Chanting slogans such as “This is what plutocracy looks like!,” “Free the Fortune 500!” and “Eat the poor!,” approximately 50 students gathered outside Luce Hall to mock the group which they claim really controls the World Trade Organization — large multinational corporations.

Students Against Sweatshops, along with the Student Alliance to Reform Corporations, the Student Labor Action Coalition, and the Yale Student Environmental Coalition, organized the parody protest. Students protested the current structure and composition of the World Trade Organization, which they said enables multinational corporations to use the body to further their own interests at the expense of those of developing countries.

“Every social and environmental issue and regulation brought before the WTO has been ruled a barrier to trade,” said Jessica Champagne ’01, a member of Students Against Sweatshops. “That shows clearly that people are being considered secondary to corporations and elite.”

Yale Center for International and Area Studies Director Gustav Ranis, who introduced Supachai at the talk, said he disagreed with the students’ concerns.

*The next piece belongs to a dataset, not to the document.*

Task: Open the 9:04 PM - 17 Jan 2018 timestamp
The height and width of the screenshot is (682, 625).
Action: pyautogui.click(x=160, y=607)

“I think that [students have based their concerns on] an inaccurate observation of what the WTO is all about,” he said. “Developing countries welcome multinationals [corporations] because they provide employment, while adhering to codes of conduct about how they should behave. Multinational companies come and stay for the long term, while other more short-term forms of capital comes in and goes out and is very footloose to fluctuations in [market conditions].”

After the protests, students filled the front row seats of the Luce Hall auditorium. But aside from a student coughing “bulls—” in the middle of the lecture in response to Supachai’s claim that the World Trade Organization is not a forum that can adequately deliberate on environmental and social concerns, the activism was limited to the mock protest prior to the talk.

Supachai, an economist and former deputy prime minister of Thailand, will begin his three-year term as World Trade Organization director-general in September 2002. His appointment was opposed by the United States and other advanced nations, who feared that Supachai would promote the agendas of poor countries at the expense of theirs.

He spent the bulk of his talk listing the flaws of the World Trade Organization that hinder developing countries from using the organization to increase their trade gains.

He expounded on the need to reform the World Trade Organization’s current intellectual property laws. Developing countries must jump through complicated hoops in order to import generic copies of drugs during health emergencies, a reason why South Africa, where Bristol-Myers Squibb Co. only recently relaxed the patent for the Yale-invented AIDS drug d4T, is still unable to import generic versions of AIDS drugs.

Ranis, who teaches a seminar on development, said he believes that Supachai’s appointment will help accelerate progress in developing countries.

“Supachai will help promote special and differential treatment clauses, where developing countries will have longer time to make adjustments to [WTO] decisions than developed countries — and ensure that trade sanctions are not used as punitive measures,” he said.

While protesting students said they agreed that Supachai’s appointment is a step in the right direction, they said that his ability to determine the agenda of the World Trade Organization will be too restricted.

“Part of the point he himself made is that he doesn’t have a lot of power as director-general, especially with the rich countries,” Justin Ruben FOR ’02 said.